» **Available data**
────────────────

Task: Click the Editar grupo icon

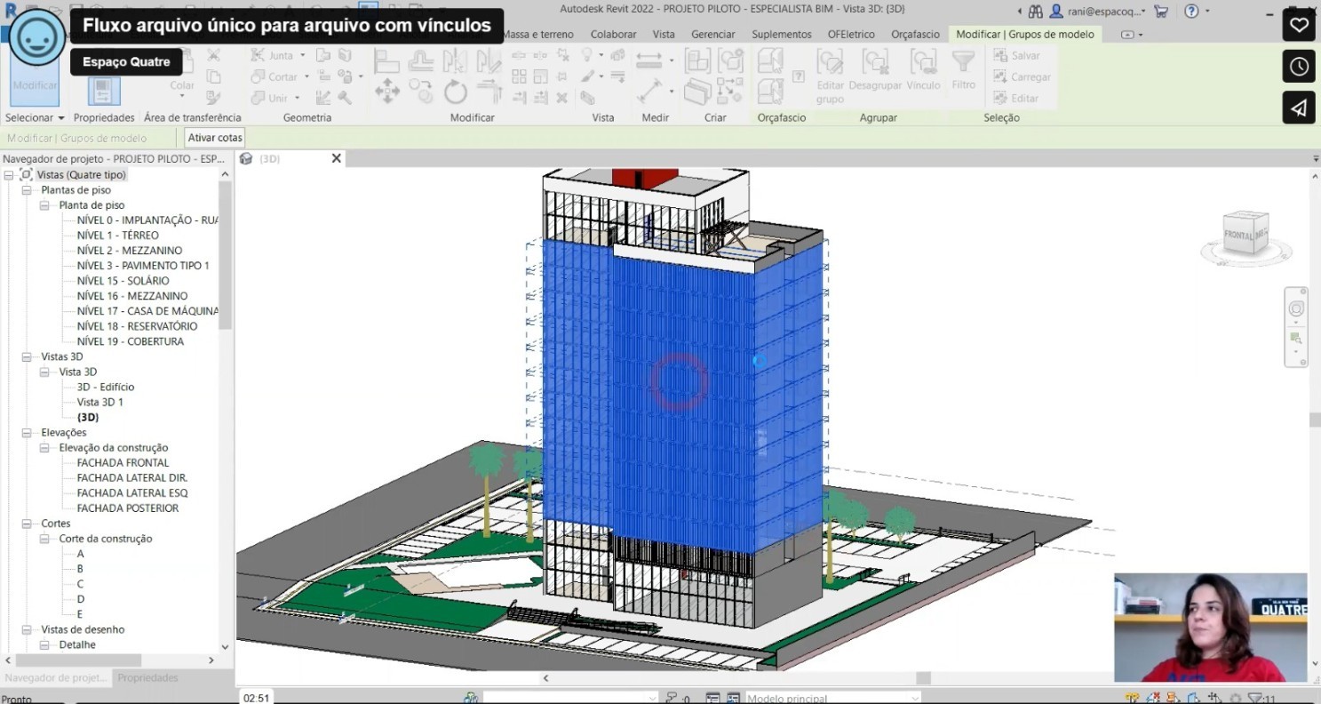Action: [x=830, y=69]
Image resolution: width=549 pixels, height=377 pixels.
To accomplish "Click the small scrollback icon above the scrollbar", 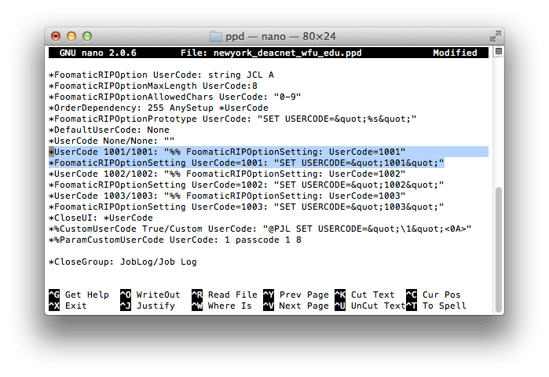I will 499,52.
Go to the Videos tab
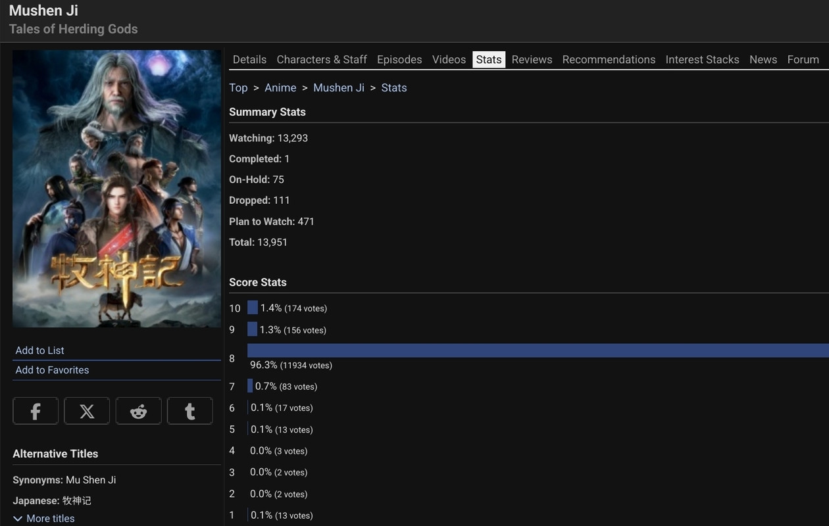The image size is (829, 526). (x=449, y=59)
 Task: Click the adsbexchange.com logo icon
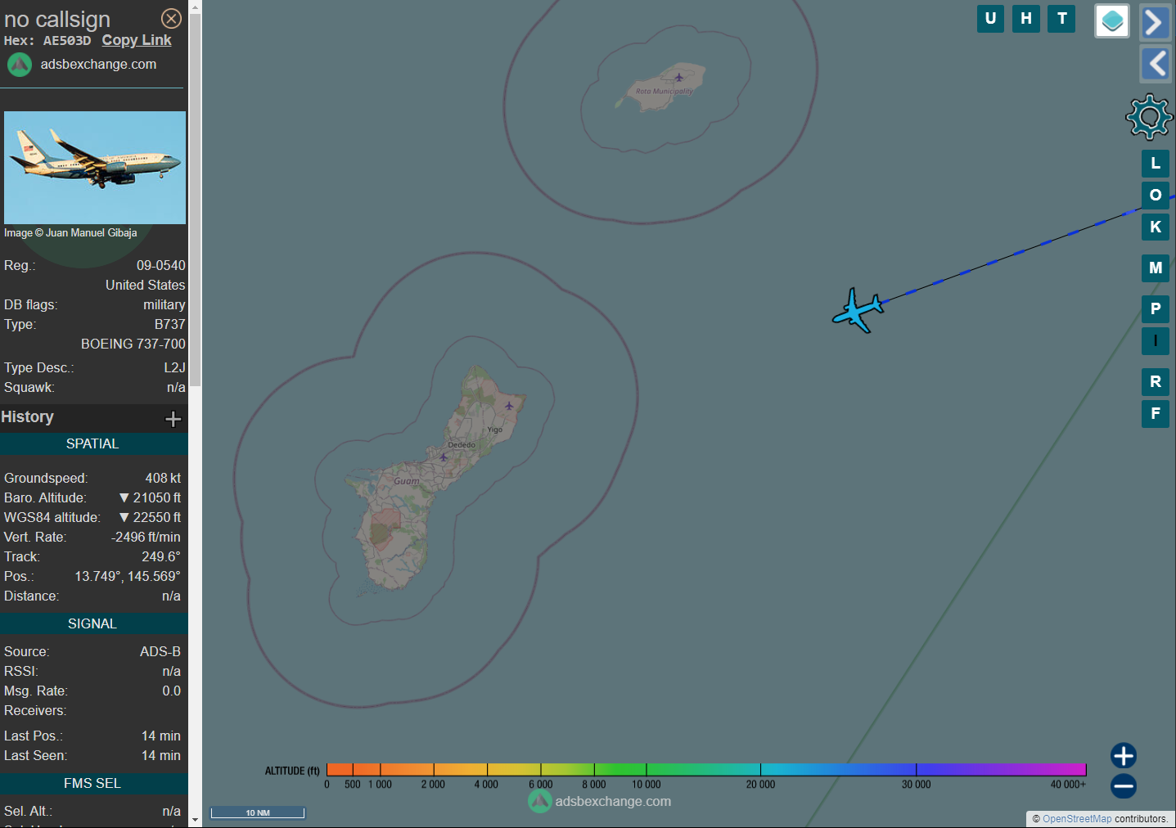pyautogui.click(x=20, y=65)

────────────────

» **Assigned task**
Reproduce exactly the part of the records above that begins at the line holding "Go to the Videos tab" and ends at the final line, both included, leaving out the pictures.

» **Your response**
Go to the Videos tab
The image size is (829, 526). (x=449, y=59)
 Task: Click the adsbexchange.com logo icon
pyautogui.click(x=20, y=65)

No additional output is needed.